On Dec. 21 the U.S. Environmental Protection Agency, EPA, finalized changes to Clean Air Act standards for boilers and certain incinerators designed to achieve extensive public health protections by slashing toxic air pollution, including mercury and particle pollution. At the same time, EPA says the changes address feedback provided by industry and labor groups, thereby increasing the rule’s flexibility and dramatically reduces compliance costs. As a result, 99 percent of the approximately 1.5 million boilers in the U.S. are not covered or can meet the new standards by conducting periodic maintenance or regular tune-ups.

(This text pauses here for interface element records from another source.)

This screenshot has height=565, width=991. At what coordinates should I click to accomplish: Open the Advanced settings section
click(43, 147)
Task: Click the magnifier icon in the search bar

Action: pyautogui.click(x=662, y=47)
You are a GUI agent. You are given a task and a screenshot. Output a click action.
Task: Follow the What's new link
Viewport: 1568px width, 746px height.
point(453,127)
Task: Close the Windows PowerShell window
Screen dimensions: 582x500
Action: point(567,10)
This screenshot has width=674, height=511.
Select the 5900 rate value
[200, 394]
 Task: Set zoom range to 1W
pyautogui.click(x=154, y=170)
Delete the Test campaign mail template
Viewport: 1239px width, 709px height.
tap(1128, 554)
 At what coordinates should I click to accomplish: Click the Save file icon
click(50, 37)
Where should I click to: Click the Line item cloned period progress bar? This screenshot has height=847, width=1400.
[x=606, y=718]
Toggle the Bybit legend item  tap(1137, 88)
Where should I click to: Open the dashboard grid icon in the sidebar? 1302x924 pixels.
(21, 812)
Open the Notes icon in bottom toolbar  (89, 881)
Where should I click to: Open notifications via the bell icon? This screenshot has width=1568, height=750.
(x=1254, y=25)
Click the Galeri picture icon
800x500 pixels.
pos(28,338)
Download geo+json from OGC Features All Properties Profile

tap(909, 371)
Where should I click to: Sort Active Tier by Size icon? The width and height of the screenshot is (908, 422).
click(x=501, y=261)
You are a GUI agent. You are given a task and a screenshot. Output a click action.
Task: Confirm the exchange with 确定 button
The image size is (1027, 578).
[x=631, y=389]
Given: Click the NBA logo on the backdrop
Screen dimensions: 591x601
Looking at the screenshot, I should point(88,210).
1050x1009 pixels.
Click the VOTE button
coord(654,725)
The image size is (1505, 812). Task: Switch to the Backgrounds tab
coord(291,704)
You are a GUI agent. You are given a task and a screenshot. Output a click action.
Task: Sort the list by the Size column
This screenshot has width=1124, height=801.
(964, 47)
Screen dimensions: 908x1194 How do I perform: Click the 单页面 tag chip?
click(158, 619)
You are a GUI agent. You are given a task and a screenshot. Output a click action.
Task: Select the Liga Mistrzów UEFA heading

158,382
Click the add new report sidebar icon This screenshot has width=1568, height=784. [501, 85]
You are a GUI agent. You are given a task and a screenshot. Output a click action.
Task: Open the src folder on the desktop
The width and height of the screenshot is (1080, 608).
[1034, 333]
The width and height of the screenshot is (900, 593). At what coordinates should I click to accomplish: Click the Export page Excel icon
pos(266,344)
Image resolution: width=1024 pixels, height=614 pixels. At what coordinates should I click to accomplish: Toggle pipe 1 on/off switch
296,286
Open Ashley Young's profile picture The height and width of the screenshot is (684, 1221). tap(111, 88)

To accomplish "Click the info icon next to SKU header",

The new rules set numerical emission limits for less than one percent of boilers—those that emit the majority of pollution from this sector. For these high emitting boilers and incinerators, typically operating at refineries, chemical plants and other industrial facilities, EPA is establishing more targeted emissions limits that protect public health and provide industry with practical, cost-effective options to meet the standards.
The final adjustments to the standards are based on an extensive analysis of data and input from states, environmental groups, industry, lawmakers and the public. As a result of information gathered through this review, including significant dialogue and meetings with public health groups, industry, and the public, the final rule dramatically cuts the cost of implementation by individual boilers that EPA
proposed in 2010. At the same time, these rules will continue to deliver significant public health benefits. EPA estimates that for every dollar spent to reduce these pollutants, the public will see $13 to $29 in health benefits, including fewer instances of asthma, heart attacks, as well as premature deaths.
On December 2, 2011, EPA proposed changes
to the March 2011 Clean Air Act emissions standards for large and small boilers and incinerators that burn solid waste. These standards cover more than 200,000 boilers and incinerators that emit harmful air pollution, including mercury, cadmium, and particle pollution.
Boilers burn natural gas, coal, wood, oil, or other fuel to produce steam. The steam is used to produce electricity or provide heat. Process heaters heat raw or intermediate materials during an industrial process. Boilers and process heaters are used at wide variety of facilities and may stand alone.
- EPA's proposed standards will control toxic air emissions from boilers located at large and small sources of air toxics.
- These rules are developed under sections 112 and 129 of the Clean Air Act, two provisions that target toxic air pollution.
- Under these sections, EPA is required to set technology-based standards for toxic air pollutants, reflective of levels achieved by the best performing existing sources.
According to EPA, there are more than 1.5 million boilers in the U.S. For 86 percent of all boilers in the United States, these rules would not apply, because these boilers burn clean natural gas at area source facilities and emit little pollution. For almost 13 percent of all boilers in the United States, EPA’s standards would continue to rely on practical, cost-effective work practice standards to reduce emissions. For the highest emitting 0.4 percent of all boilers in the United States, including boilers located at refineries, chemical plants, and other industrial facilities, EPA is proposing more targeted revised emissions limits that provide industry practical, protective, cost-effective options to meet the standards.
Boiler and incinerator
are closely related because similar units may be considered boilers or incinerators based on whether or not they burn solid waste materials. EPA is also proposing changes to how to determine which non-hazardous secondary materials would be considered solid waste and which would be considered fuel. This distinction would determine whether a material can be burned in a boiler or whether it must be burned in an incinerator. For more information, please consult the Federal Register.
- Incinerators burn waste to dispose of it. Some recover energy. EPA has established emissions standards for commercial and industrial solid waste incinerators (CISWI). There are 95 solid waste incinerators that burn waste at commercial or industrial facilities. These standards will reduce emissions of harmful pollutants including mercury, lead, cadmium, nitrogen dioxide and particle pollution.